Digital RMB exchange can only be done by designated commercial banks
The People’s Bank of China will prudently select commercial banks with strong capital and technology as the designated operating institution. Under the People’s Bank of China’s quota management, it will open different types of digital renminbi wallets based on the identification strength of customer information, and carry out digital renminbi redemption. For the redemption service, non-designated banks and non-bank payment institutions are not allowed to open digital RMB wallets and provide digital RMB exchange for customers.

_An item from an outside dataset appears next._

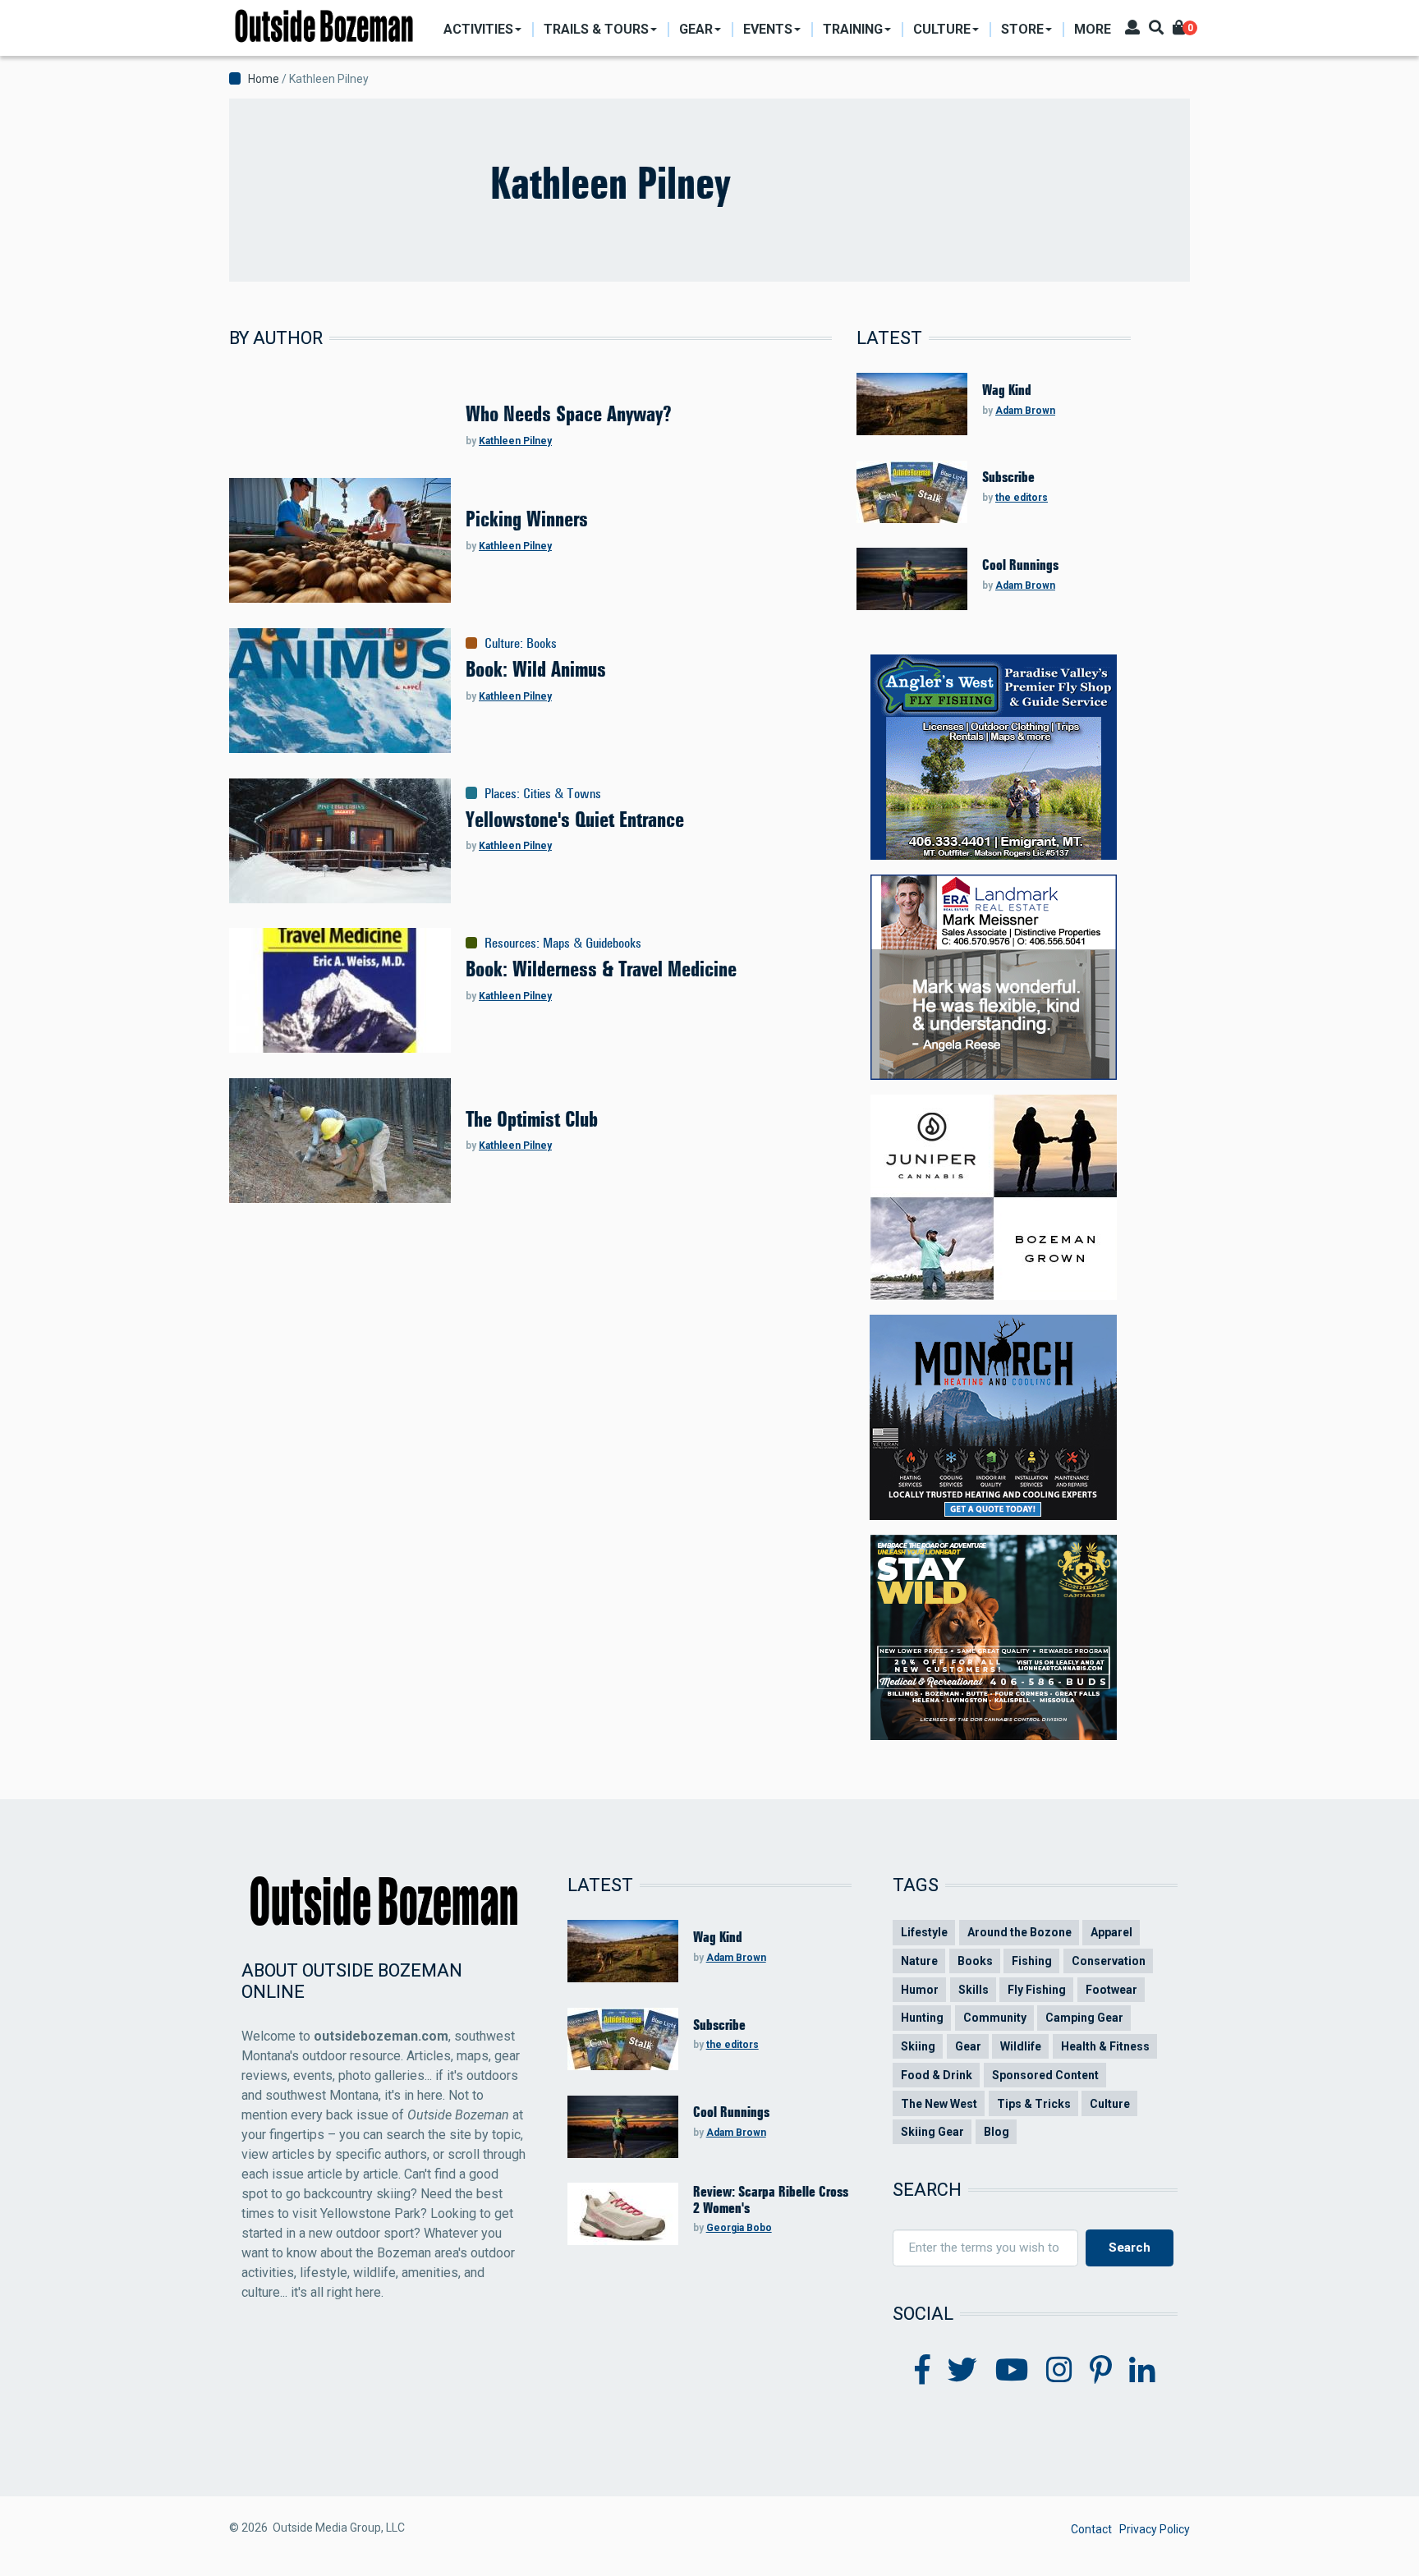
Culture (502, 643)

As a designated operating institution, commercial banks can cooperate with non-designated commercial banks and non-bank payment institutions to jointly provide digital renminbi circulation services and be responsible for retail link management under the supervision of the People’s Bank of China to realize the safe and efficient operation of digital renminbi, including payment Product design innovation, scenario expansion, market promotion, system development, business processing and operation and maintenance services, etc., maintain a fair market competition environment, and let the market play a decisive role in resource allocation.
The above content shows that the introduction of digital renminbi is completely confined to replacing cash, and the management system and operating rules remain basically unchanged. It will not affect the entire currency’s performance, operating system and operating mechanism, as well as the entire financial system and operating mechanism. Etc. have a major impact.